A framework for setting enrollment goals to ensure participant diversity in sponsored clinical trials in the United States.

Diversity in clinical trials (CTs) has the potential to improve health equity and close health disparities. Underrepresentation of historically underserved groups compromises the generalizability of trial findings to the target population, hinders innovation, and contributes to low accrual. The aim of this study was to establish a transparent and reproducible process for setting trial diversity enrollment goals informed by the disease epidemiology. An advisory board of epidemiologists with expertise in health disparities, equity, diversity, and social determinants of health was convened to evaluate and strengthen the initial goal-setting framework. Data sources used were the epidemiologic literature, US Census, and real-world data (RWD); limitations were considered and addressed where appropriate. A framework was designed to safeguard against the underrepresentation of historically medically underserved groups. A stepwise approach was created with Y/N decisions based on empirical data. We compared race and ethnicity distributions in the RWD of six diseases from Pfizer's portfolio chosen to represent different therapeutic areas (multiple myeloma, fungal infections, Crohn's disease, Gaucher disease, COVID-19, and Lyme disease) to the distributions in the US Census and established trial enrollment goals. Enrollment goals for potential CTs were based on RWD for multiple myeloma, Gaucher disease, and COVID-19; enrollment goals were based on the Census for fungal infections, Crohn's disease, and Lyme disease. We developed a transparent and reproducible framework for setting CT diversity enrollment goals. We note how limitations due to data sources can be mitigated and consider several ethical decisions in setting equitable enrollment goals.
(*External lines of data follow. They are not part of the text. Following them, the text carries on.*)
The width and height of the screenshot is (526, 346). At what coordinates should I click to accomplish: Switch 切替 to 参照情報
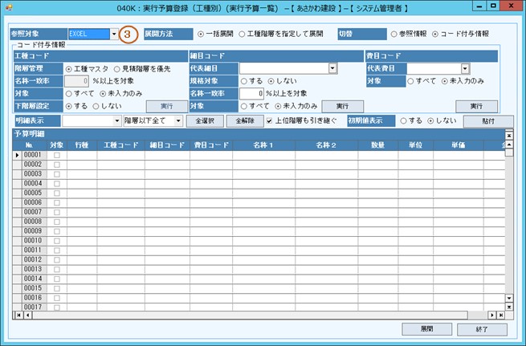click(x=394, y=35)
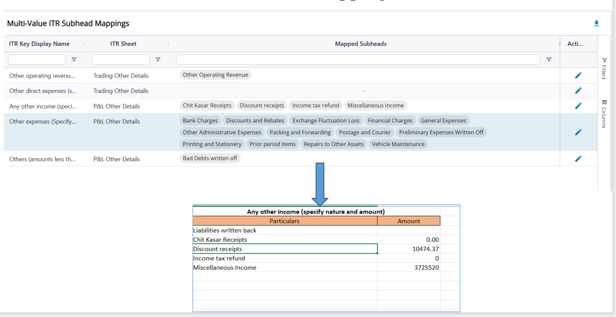The image size is (616, 317).
Task: Click the Miscellaneous Income subhead chip
Action: pos(375,105)
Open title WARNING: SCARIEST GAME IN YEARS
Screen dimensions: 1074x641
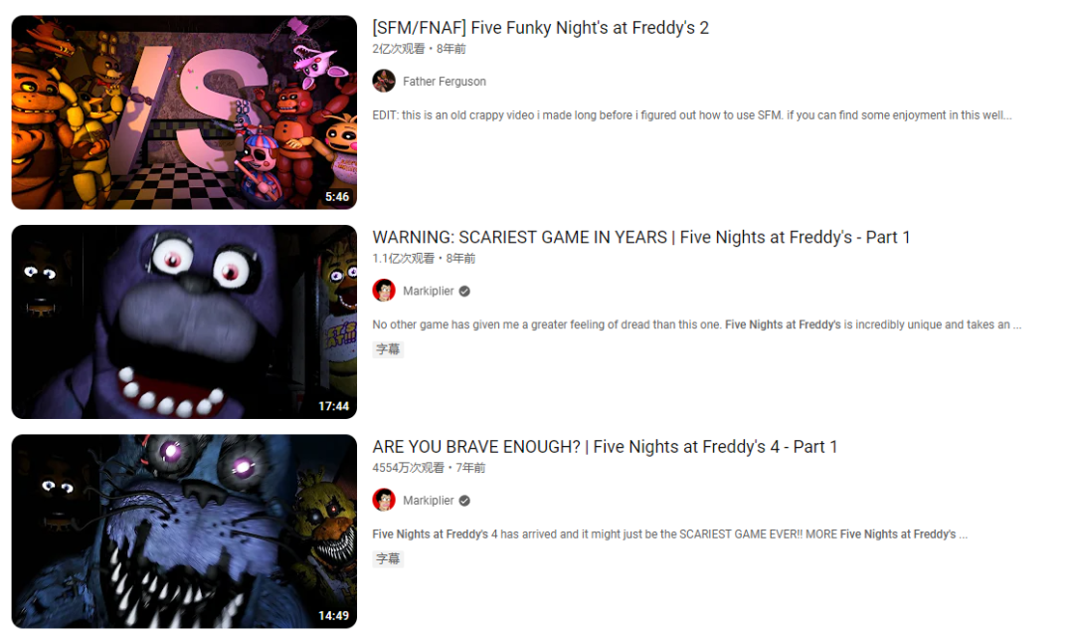click(x=641, y=237)
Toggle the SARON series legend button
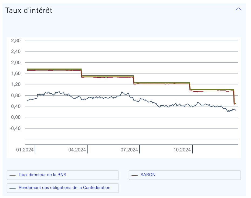The width and height of the screenshot is (251, 198). pos(185,175)
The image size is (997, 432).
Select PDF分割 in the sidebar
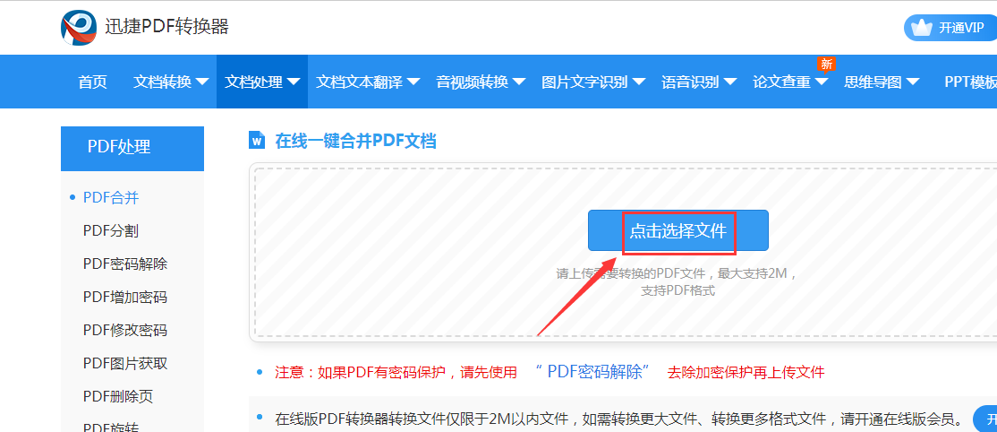coord(111,231)
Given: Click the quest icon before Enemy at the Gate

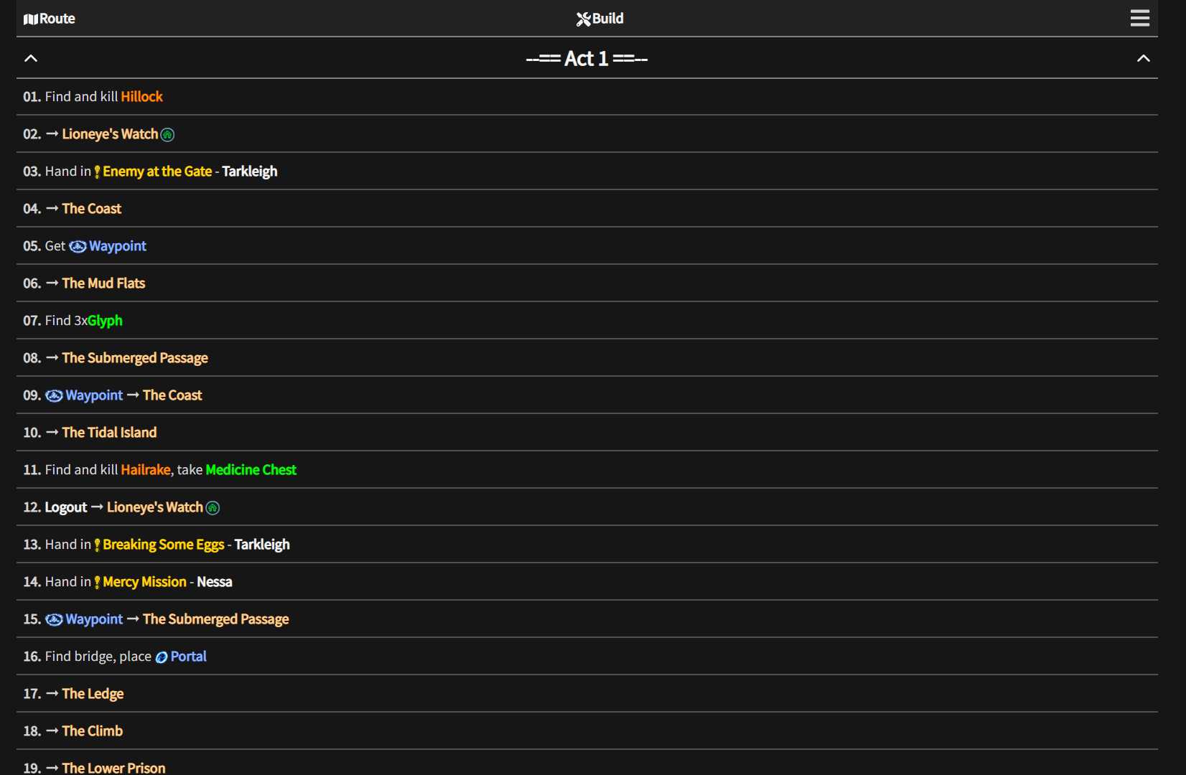Looking at the screenshot, I should tap(97, 172).
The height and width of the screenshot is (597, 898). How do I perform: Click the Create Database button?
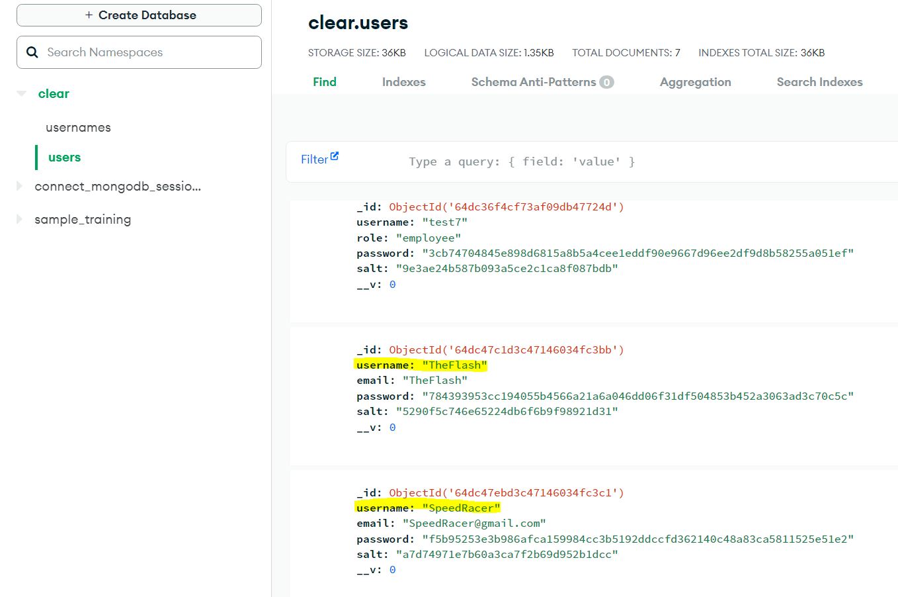tap(139, 15)
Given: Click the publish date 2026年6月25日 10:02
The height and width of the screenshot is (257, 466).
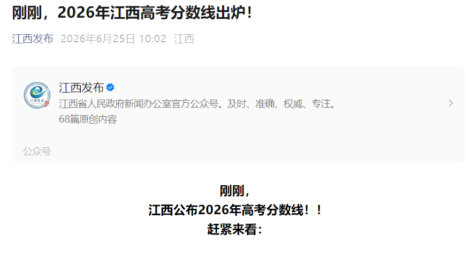Looking at the screenshot, I should (113, 39).
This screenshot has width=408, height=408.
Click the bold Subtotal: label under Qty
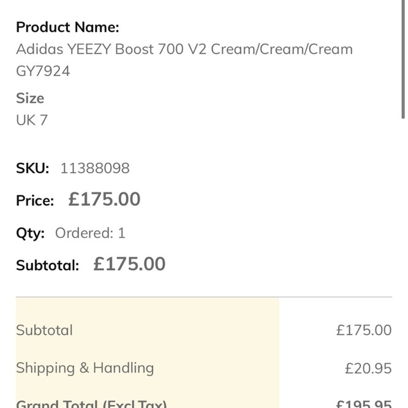click(x=47, y=265)
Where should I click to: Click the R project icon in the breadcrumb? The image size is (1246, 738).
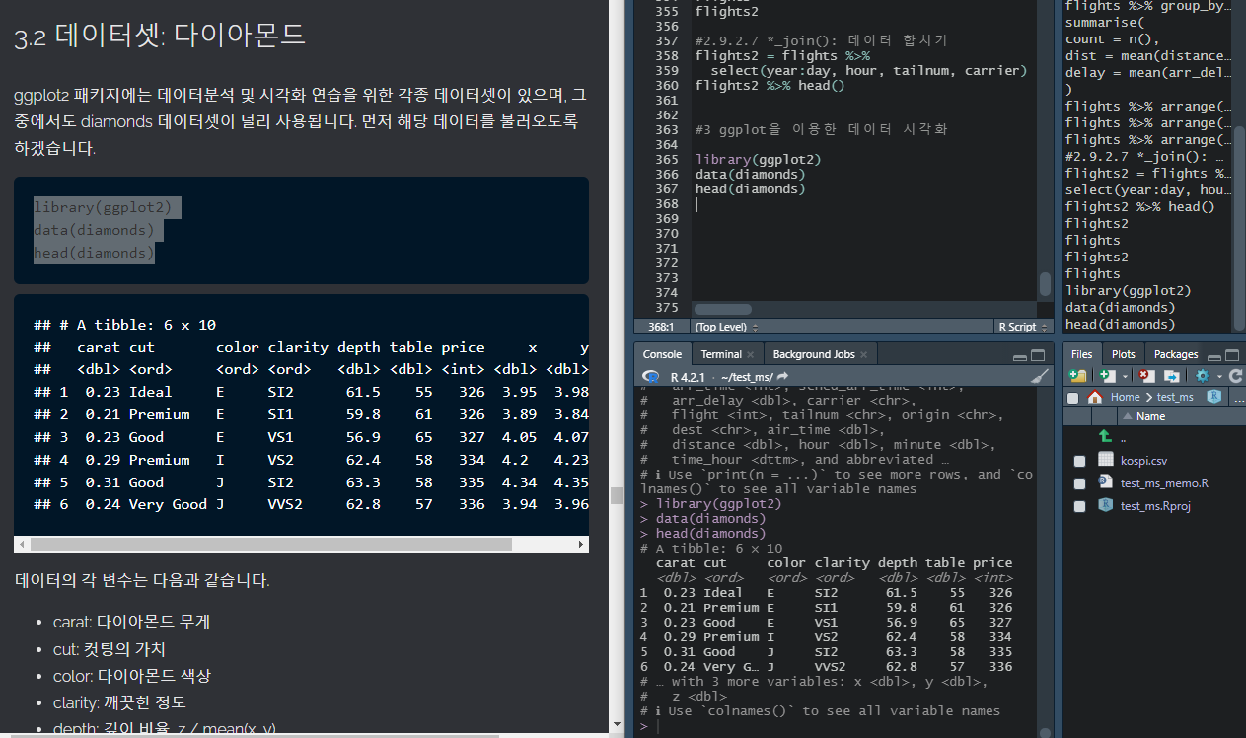[x=1214, y=396]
Copyright © 2023 Pfizer. Published by Elsevier Inc. All rights reserved.

Declaration of Competing Interest The author(s) declared the following potential conflicts of interest with respect to the research, authorship, and/or publication of this article: LJR, PFT, SA, ARL, SS, MMR, CSP, LM are current employees of Pfizer Inc. Other authors declare that there is no direct conflict of interest related to this study.